Memorial Day is upon us, my friends, and that means it’s barbecue time. With a precious three-day weekend, most people feel that holiday invincibility — eating, drinking, and being merry — as they realize that they won’t have to live up to that hangover until Tuesday morning. Sure, you’ll feel like hell dragging yourself back to work when the fun is over, but the beer and brats ingested make up for it and, besides, it’s only a four-day work week.

However, all of the imbibing and shenanigans does have a downside: It tends to make you sloppy and unaware. Being that a major component of any barbecue is a red hot (sometimes flaming) grill, that can be a recipe for danger in the form of an eyebrow-searing, property damaging fireball. And that can put a hell of a damper on festivities. So, as you plan out your weekend activities, keep a few things in mind while on your quest to become the Grill Master.
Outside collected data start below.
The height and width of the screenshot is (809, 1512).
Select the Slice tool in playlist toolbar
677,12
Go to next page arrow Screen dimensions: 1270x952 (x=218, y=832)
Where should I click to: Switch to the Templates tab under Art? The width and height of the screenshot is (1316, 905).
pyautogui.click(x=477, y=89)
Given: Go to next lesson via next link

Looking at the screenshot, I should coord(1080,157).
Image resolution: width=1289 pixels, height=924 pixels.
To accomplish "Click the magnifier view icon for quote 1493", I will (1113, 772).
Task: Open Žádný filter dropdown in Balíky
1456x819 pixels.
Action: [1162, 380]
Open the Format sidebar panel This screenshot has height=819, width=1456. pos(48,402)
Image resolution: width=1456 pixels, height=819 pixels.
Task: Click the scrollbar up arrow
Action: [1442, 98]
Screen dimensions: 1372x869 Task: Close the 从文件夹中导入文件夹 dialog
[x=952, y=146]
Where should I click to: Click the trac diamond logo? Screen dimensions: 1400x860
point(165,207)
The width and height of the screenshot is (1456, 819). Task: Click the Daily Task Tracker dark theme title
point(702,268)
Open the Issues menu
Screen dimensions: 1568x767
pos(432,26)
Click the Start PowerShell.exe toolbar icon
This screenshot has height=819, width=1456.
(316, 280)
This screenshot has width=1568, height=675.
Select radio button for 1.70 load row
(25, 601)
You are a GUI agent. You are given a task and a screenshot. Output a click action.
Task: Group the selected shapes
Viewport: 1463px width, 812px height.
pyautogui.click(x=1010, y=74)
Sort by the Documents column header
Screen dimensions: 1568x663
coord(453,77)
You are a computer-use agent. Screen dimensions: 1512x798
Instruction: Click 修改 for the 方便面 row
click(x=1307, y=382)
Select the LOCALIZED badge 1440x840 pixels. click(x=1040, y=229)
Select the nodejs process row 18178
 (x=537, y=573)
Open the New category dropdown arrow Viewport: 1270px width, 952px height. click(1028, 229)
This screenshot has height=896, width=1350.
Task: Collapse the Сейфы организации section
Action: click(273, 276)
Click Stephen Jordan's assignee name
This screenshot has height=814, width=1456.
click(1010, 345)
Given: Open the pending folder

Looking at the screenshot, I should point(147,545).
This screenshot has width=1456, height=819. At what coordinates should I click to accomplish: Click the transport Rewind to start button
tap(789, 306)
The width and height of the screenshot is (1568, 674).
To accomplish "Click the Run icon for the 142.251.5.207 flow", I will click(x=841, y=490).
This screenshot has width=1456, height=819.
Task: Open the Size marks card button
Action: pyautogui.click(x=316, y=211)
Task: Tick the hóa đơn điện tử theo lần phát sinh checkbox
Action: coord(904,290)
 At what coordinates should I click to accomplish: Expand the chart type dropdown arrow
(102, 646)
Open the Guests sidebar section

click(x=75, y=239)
Propane and charcoal are the two major grill options, and they both require some unique tricks when prepping them to bend to your meaty will. First things first: Only keep your grills outside. Sure, in an ideal world, we’d all be able to grill from the comfort of our armchairs, but that utopia sadly doesn’t exist. Set up your grilling station away from the antics of children and pets, and make sure that everything is clean, in one piece, and that all of your connection points are tight. Nothing like a gas leak to shut down a party.

Light ‘Em Up

While it may seem like the most fun option to just toss on a little lighter fluid and call it a day, that’s a good way to cut the picnic short and end up in the emergency room instead. While a propane grill is pretty straight forward, its charcoal cousin can be a little more particular. Be sure to use only a moderate amount of charcoal specific started fluid, and add it all before you light up the charcoal. Unless you want a towering inferno on your porch. (You really don’t.)

General Safety (And Captain Caution)

While you’re cracking open a beer and throwing some burgers on the grill, there are a few more things to keep in mind. It’s probably best to keep a fire extinguisher near, making sure that it has not expired and that someone in your party actually knows how to wield it. As you can see in the video above, fanning flames, should they rise, does not go well. Smother that fire, and do not move the grill. That will only cause things to spread.

Follow these few rules (and others from The National Fire Protection Association) and your grill won’t be the cause of any disasters. We can’t assure you that you won’t drink too much or start a fight with your family, but at least an exploding grill will be off your list of things to worry about.